Rooting her exploration in the Sainte-Gême Family Papers harbored at The Historic New Orleans Collection, Dessens follows the twenty-year correspondence of Jean Boze to Henri de Ste-Gême, both refugees from Saint-Domingue. Through Boze’s letters, written between 1818 and 1839, readers witness the convergence and merging of cultural attitudes as new arrivals and old colonial populations collide, sparking transformations in the economic, social, and political structures of the city. This Creolization of the city is thus revealed to be at the very heart of New Orleans’s early identity and made this key hub of Atlantic trade so very distinct from other nineteenth-century American metropolises.

8) The Accidental City: Improvising New Orleans - Lawrence N. Powell
Harvard University Press | 2012 | PDF

This is the story of a city that shouldn't exist. In the seventeenth century, what is now America's most beguiling metropolis was nothing more than a swamp: prone to flooding, infested with snakes, battered by hurricanes. But through the intense imperial rivalries of Spain, France, and England, and the ambitious, entrepreneurial merchants and settlers from four continents who risked their lives to succeed in colonial America, this unpromising site became a crossroads for the whole Atlantic world.

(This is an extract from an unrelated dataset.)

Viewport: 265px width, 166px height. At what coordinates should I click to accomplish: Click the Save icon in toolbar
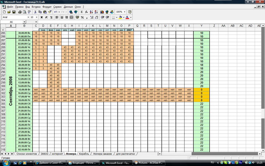[14, 12]
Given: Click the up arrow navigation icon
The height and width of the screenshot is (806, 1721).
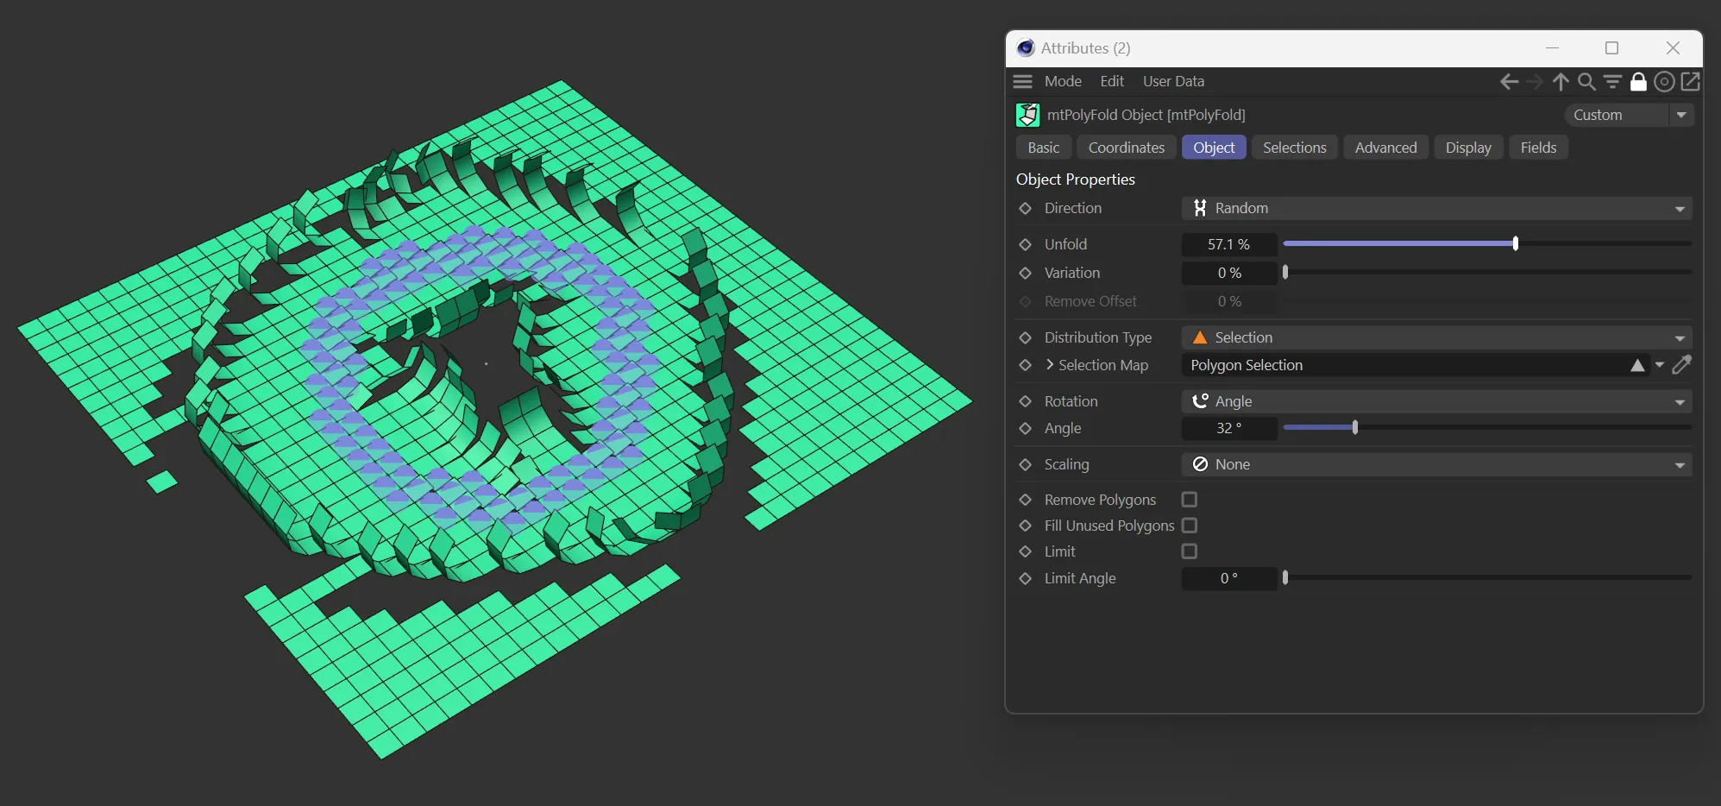Looking at the screenshot, I should pyautogui.click(x=1561, y=81).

Lawrence N. Powell, a decades-long resident and observer of New Orleans, gives us the full sweep of the city's history from its founding through Louisiana statehood in 1812. We see the Crescent City evolve from a French village, to an African market town, to a Spanish fortress, and finally to an Anglo-American center of trade and commerce. We hear and feel the mix of peoples, religions, and languages from four continents that make the place electric-and always on the verge of unraveling. The Accidental City is the story of land-jobbing schemes, stock market crashes, and nonstop squabbles over status, power, and position, with enough rogues, smugglers, and self-fashioners to fill a picaresque novel.

Powell's tale underscores the fluidity and contingency of the past, revealing a place where people made their own history. This is a city, and a history, marked by challenges and perpetual shifts in shape and direction, like the sinuous river on which it is perched.

9) Leander Perez: Boss of the Delta - Glen Jeansonne
University Press of Mississippi | 2006 | PDF

A biography of the tumultuous career of one of Louisiana's staunchest segregationist politicians

Leander Perez (1891-1969) was more than simply another Neanderthal segregationist. He was a political boss who held absolute power in Plaquemines Parish to an extent unsurpassed by any parish leader in Louisiana's history. Leander Perez: Boss of the Delta is his full history.

A bit of a social reformer, a political figure of national stature, an oil tycoon worth millions of dollars, Perez was known to one and all, including himself, as the Judge, although the office he held for most of his career was that of district attorney. He got his political start in the early 1920s, when Huey Long was beginning to attract statewide attention. But, even after Long was gunned down in 1935, the Judge continued to dominate life in the lower delta for thirty-four years, until he died from a heart attack in 1969. Above all, Perez relished power, and the essence of his might lay in his skill as a backroom broker and in his personal friendships with such idologues as J. Strom Thurmond, Ross Barnett, Lester Maddox, Orval Faubus, and George Wallace. his grip on the parish was partly economic and partly political, and it was enforced by an iron will stronger than the will of any other man in the lower delta.